■ What needs to be done ■
Could you return every record below exactly as it is written?

-------- Supplied entries

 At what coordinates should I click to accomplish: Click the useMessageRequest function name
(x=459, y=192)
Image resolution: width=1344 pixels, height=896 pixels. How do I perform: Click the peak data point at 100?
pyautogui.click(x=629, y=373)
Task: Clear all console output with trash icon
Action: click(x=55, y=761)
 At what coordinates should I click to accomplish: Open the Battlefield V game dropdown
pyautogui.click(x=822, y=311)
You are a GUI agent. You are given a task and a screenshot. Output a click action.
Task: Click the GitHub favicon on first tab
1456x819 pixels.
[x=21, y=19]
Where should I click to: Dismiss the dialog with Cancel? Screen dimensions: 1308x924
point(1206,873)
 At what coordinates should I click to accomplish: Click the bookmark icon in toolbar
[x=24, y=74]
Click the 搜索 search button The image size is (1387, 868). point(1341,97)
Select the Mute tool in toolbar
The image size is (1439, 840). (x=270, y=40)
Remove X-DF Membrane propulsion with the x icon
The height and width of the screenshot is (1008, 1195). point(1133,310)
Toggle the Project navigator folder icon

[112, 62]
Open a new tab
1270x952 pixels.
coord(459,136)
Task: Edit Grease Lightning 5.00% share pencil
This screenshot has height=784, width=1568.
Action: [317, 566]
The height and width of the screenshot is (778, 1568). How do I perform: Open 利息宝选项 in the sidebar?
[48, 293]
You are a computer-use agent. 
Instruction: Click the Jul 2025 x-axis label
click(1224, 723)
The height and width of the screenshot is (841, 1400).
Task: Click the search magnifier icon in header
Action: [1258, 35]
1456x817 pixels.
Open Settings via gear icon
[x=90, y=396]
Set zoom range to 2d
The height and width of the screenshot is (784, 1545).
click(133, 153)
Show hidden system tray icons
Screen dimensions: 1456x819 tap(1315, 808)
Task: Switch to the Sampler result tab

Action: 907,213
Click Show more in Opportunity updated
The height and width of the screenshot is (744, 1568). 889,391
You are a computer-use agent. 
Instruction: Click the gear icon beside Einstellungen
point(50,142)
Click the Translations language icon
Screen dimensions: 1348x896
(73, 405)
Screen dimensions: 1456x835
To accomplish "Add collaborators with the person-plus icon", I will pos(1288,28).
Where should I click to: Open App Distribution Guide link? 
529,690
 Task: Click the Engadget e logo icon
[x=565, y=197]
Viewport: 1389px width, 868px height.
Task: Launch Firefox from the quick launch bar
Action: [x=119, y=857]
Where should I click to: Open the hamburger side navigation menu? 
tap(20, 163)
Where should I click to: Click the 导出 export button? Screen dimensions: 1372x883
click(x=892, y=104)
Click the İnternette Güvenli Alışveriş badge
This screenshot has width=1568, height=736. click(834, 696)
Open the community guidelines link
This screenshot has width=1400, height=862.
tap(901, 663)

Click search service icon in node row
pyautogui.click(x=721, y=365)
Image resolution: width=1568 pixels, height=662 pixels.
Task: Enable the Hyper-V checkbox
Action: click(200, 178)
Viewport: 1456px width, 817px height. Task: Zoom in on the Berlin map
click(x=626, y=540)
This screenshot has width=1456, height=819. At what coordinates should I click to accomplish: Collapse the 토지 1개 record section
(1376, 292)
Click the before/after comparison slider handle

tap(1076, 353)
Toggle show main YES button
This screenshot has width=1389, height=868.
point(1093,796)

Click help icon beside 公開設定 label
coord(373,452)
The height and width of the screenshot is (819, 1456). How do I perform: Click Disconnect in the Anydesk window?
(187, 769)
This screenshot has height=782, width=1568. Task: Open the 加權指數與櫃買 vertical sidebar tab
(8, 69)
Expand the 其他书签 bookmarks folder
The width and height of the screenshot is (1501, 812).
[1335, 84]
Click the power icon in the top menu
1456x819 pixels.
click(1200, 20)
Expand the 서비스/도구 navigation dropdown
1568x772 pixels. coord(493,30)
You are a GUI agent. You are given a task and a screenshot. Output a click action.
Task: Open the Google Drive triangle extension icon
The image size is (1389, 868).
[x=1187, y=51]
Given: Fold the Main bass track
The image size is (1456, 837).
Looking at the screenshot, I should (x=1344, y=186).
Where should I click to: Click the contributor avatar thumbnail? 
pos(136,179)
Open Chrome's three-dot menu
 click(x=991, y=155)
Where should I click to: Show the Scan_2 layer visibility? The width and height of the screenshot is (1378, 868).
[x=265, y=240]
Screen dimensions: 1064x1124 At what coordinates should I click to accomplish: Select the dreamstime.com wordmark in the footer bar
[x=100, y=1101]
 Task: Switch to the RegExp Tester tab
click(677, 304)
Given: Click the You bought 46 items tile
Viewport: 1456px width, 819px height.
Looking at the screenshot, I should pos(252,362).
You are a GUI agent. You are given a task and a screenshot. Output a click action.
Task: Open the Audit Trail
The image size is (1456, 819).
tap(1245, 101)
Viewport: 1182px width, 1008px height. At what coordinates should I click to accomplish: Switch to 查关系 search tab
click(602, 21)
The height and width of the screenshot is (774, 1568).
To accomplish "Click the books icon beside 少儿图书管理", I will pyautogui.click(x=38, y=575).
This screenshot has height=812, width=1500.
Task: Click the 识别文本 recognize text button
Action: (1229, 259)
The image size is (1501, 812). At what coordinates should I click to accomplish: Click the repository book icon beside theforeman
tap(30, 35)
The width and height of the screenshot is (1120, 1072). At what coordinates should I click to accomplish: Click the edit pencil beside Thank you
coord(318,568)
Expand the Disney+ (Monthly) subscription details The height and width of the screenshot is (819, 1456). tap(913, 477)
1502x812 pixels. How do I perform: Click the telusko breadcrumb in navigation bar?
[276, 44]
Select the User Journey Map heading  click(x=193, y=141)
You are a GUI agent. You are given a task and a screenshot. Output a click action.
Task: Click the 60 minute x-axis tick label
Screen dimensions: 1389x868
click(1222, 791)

----------------

■ Exercise solution ■
 At what coordinates should I click to accomplish: Click the useMessageRequest function name
(x=459, y=192)
Image resolution: width=1344 pixels, height=896 pixels. How do I perform: Click the peak data point at 100?
pyautogui.click(x=629, y=373)
Task: Clear all console output with trash icon
Action: click(x=55, y=761)
 At what coordinates should I click to accomplish: Open the Battlefield V game dropdown
pyautogui.click(x=822, y=311)
You are a GUI agent. You are given a task and a screenshot. Output a click action.
Task: Click the GitHub favicon on first tab
1456x819 pixels.
[x=21, y=19]
Where should I click to: Dismiss the dialog with Cancel? Screen dimensions: 1308x924
point(1206,873)
 At what coordinates should I click to accomplish: Click the bookmark icon in toolbar
[x=24, y=74]
Click the 搜索 search button The image size is (1387, 868). point(1341,97)
Select the Mute tool in toolbar
The image size is (1439, 840). (x=270, y=40)
Remove X-DF Membrane propulsion with the x icon
The height and width of the screenshot is (1008, 1195). point(1133,310)
Toggle the Project navigator folder icon

[112, 62]
Open a new tab
1270x952 pixels.
coord(459,136)
Task: Edit Grease Lightning 5.00% share pencil
This screenshot has height=784, width=1568.
Action: [317, 566]
The height and width of the screenshot is (778, 1568). How do I perform: Open 利息宝选项 in the sidebar?
[48, 293]
You are a computer-use agent. 
Instruction: Click the Jul 2025 x-axis label
click(1224, 723)
The height and width of the screenshot is (841, 1400).
Task: Click the search magnifier icon in header
Action: [1258, 35]
1456x817 pixels.
Open Settings via gear icon
[x=90, y=396]
Set zoom range to 2d
The height and width of the screenshot is (784, 1545).
click(133, 153)
Show hidden system tray icons
Screen dimensions: 1456x819 tap(1315, 808)
Task: Switch to the Sampler result tab

Action: 907,213
Click Show more in Opportunity updated
The height and width of the screenshot is (744, 1568). 889,391
You are a computer-use agent. 
Instruction: Click the gear icon beside Einstellungen
point(50,142)
Click the Translations language icon
Screen dimensions: 1348x896
(73, 405)
Screen dimensions: 1456x835
To accomplish "Add collaborators with the person-plus icon", I will pos(1288,28).
Where should I click to: Open App Distribution Guide link? 
529,690
 Task: Click the Engadget e logo icon
[x=565, y=197]
Viewport: 1389px width, 868px height.
Task: Launch Firefox from the quick launch bar
Action: [x=119, y=857]
Where should I click to: Open the hamburger side navigation menu? 
tap(20, 163)
Where should I click to: Click the 导出 export button? Screen dimensions: 1372x883
click(x=892, y=104)
Click the İnternette Güvenli Alışveriş badge
This screenshot has width=1568, height=736. click(834, 696)
Open the community guidelines link
This screenshot has width=1400, height=862.
tap(901, 663)

Click search service icon in node row
pyautogui.click(x=721, y=365)
Image resolution: width=1568 pixels, height=662 pixels.
Task: Enable the Hyper-V checkbox
Action: click(200, 178)
Viewport: 1456px width, 817px height. Task: Zoom in on the Berlin map
click(x=626, y=540)
This screenshot has width=1456, height=819. At what coordinates should I click to accomplish: Collapse the 토지 1개 record section
(1376, 292)
Click the before/after comparison slider handle

tap(1076, 353)
Toggle show main YES button
This screenshot has width=1389, height=868.
point(1093,796)

Click help icon beside 公開設定 label
coord(373,452)
The height and width of the screenshot is (819, 1456). How do I perform: Click Disconnect in the Anydesk window?
(187, 769)
This screenshot has height=782, width=1568. Task: Open the 加權指數與櫃買 vertical sidebar tab
(8, 69)
Expand the 其他书签 bookmarks folder
The width and height of the screenshot is (1501, 812).
[1335, 84]
Click the power icon in the top menu
1456x819 pixels.
click(1200, 20)
Expand the 서비스/도구 navigation dropdown
1568x772 pixels. coord(493,30)
You are a GUI agent. You are given a task and a screenshot. Output a click action.
Task: Open the Google Drive triangle extension icon
The image size is (1389, 868).
[x=1187, y=51]
Given: Fold the Main bass track
The image size is (1456, 837).
Looking at the screenshot, I should (x=1344, y=186).
Where should I click to: Click the contributor avatar thumbnail? 
pos(136,179)
Open Chrome's three-dot menu
 click(x=991, y=155)
Where should I click to: Show the Scan_2 layer visibility? The width and height of the screenshot is (1378, 868).
[x=265, y=240]
Screen dimensions: 1064x1124 At what coordinates should I click to accomplish: Select the dreamstime.com wordmark in the footer bar
[x=100, y=1101]
 Task: Switch to the RegExp Tester tab
click(677, 304)
Given: Click the You bought 46 items tile
Viewport: 1456px width, 819px height.
Looking at the screenshot, I should pos(252,362).
You are a GUI agent. You are given a task and a screenshot. Output a click action.
Task: Open the Audit Trail
The image size is (1456, 819).
tap(1245, 101)
Viewport: 1182px width, 1008px height. At what coordinates should I click to accomplish: Switch to 查关系 search tab
click(602, 21)
The height and width of the screenshot is (774, 1568).
To accomplish "Click the books icon beside 少儿图书管理", I will pyautogui.click(x=38, y=575).
This screenshot has height=812, width=1500.
Task: Click the 识别文本 recognize text button
Action: (1229, 259)
The image size is (1501, 812). At what coordinates should I click to accomplish: Click the repository book icon beside theforeman
tap(30, 35)
The width and height of the screenshot is (1120, 1072). At what coordinates should I click to accomplish: Click the edit pencil beside Thank you
coord(318,568)
Expand the Disney+ (Monthly) subscription details The height and width of the screenshot is (819, 1456). tap(913, 477)
1502x812 pixels. How do I perform: Click the telusko breadcrumb in navigation bar?
[276, 44]
Select the User Journey Map heading  click(x=193, y=141)
You are a GUI agent. You are given a task and a screenshot. Output a click action.
Task: Click the 60 minute x-axis tick label
Screen dimensions: 1389x868
click(1222, 791)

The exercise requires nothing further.